# Bosch CL 100



## feselsoft (13 September 2004)

Morgen zusammen!

Ich habe eine alte Bosch cl 100 bei ebay ersteigert. 
Kann mir einer sagen, mit welcher software ich das teil programmieren kann? 
wie die belegung des koppelkabels ist? 
p.s. ich habe winsps 3.30 von der bosch homepage heruntergeladen. geht das mit dieser software? 

danke schon mal !!   :shock:


----------



## zotos (13 September 2004)

Bosch WinSPS


----------



## Anonymous (13 September 2004)

ja genau Bosch WIN SPS


----------



## Anonymous (14 September 2004)

*WinSPS*

Hi
Die WinSPS kannst du zwar bei BoschRexroth umsonst runterladen, du brauchst aber einen Aktivierungsschlüssel den du bei denen kaufen mußt. Du kannst erstmal auch die Probelizenz von 14 Tagen aktivieren.


----------



## feselsoft (14 September 2004)

*win sps*

Danke für die info. 
kannst du mir  die belegung des kabels durchgeben. 
das ich das mal testen kann?


----------



## Anonymous (15 September 2004)

*Kabel*

Ich kann Dir erst nächste Woche Bescheid geben, da ich jetzt in den Außendienst muß.


----------



## Onkel Dagobert (17 September 2004)

*nee, geht nicht mit WINSPS*

Sorry,

mit der WINSPS kann man keine CL100 programmieren!
Du brauchst eine alte DOS-Version und das entsprechende Kabel.


Gruss, Onkel


----------



## feselsoft (17 September 2004)

Moin zusammen!!

kannst du mir sagen wo ich so eine alte dos ver. her bekommen kann. ?
Kann man das irgent wo downloaden oder so?? :arrow:


----------



## Onkel Dagobert (18 September 2004)

Moin feselsoft,

die DOS-Version nennt sich "PROFI". Eine Downloadmöglichkeit kenne ich nicht, außerdem ist sie über einen Dongle geschützt. Auf einen modernen Rechner wird sie vermutlich auch nicht unter DOS laufen. Du benötigst also einen Rechner <= Pentium 133MHz.
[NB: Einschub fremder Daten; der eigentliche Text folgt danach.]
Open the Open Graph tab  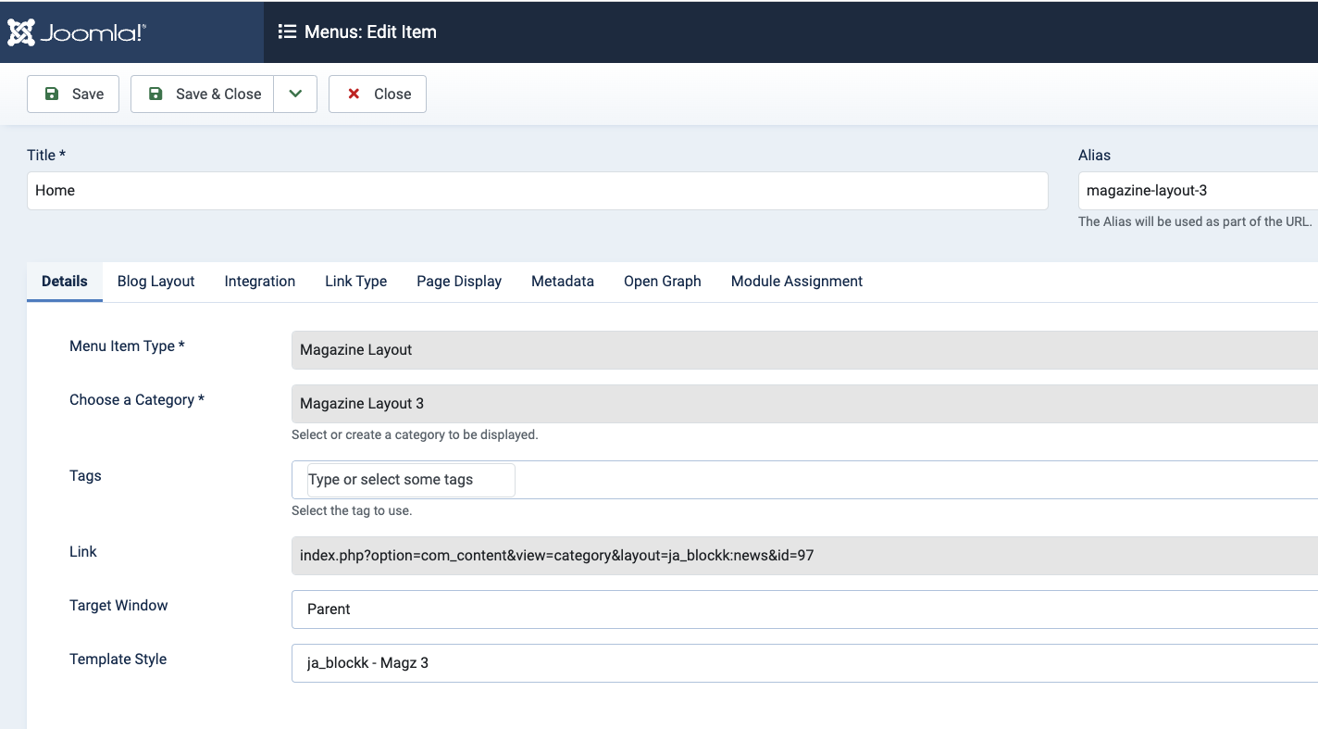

Das zweite Problem ist das Schnittstellenkabel. Es hatte ziemlich große Stecker und hat nichts gemeinsam mit den moderneren CL-Steuerungen (die seit einiger Zeit auch schon abgekündigt sind). Die Belegung des Kabels kenne ich nicht, habe auch keine Unterlagen dazu.

Mit einer CL150 wärst du wesentlich besser drann gewesen (sie hat aber einen stolzen Preis). Soweit ich weiss kann man diese mit der WINSPS auch ohne Lizenz programmieren. Das hierfür benötigte Kabel wäre auch kein Problem.


Gruss, Onkel


----------



## flwu (20 September 2004)

Warum sollte PROFI auf neueren Rechner nicht mehr laufen?
Klar, unter XP funktionieren die Portzugriffe nicht mehr, aber auf unserem alten Siemens PG (Pentium I, 233MHz wenn ich nicht irre) läuft PROFI unter Win98 im DOS-Fenster anstandslos.
Das mit dem Dongle stimmt allerdings. Ich wüsste auch nicht, dass es das als Testversion irgendwo zum downloaden gibt.


----------



## feselsoft (20 September 2004)

*Dongel!!*

'So jetzt habe ich en  Problem. dann kann ich das mit der Sps als Erfahrung abhandeln. 
Oder hat jemand noch eine Idee???


----------



## Onkel Dagobert (23 September 2004)

Hi,



			
				flwu schrieb:
			
		

> Warum sollte PROFI auf neueren Rechner nicht mehr laufen?....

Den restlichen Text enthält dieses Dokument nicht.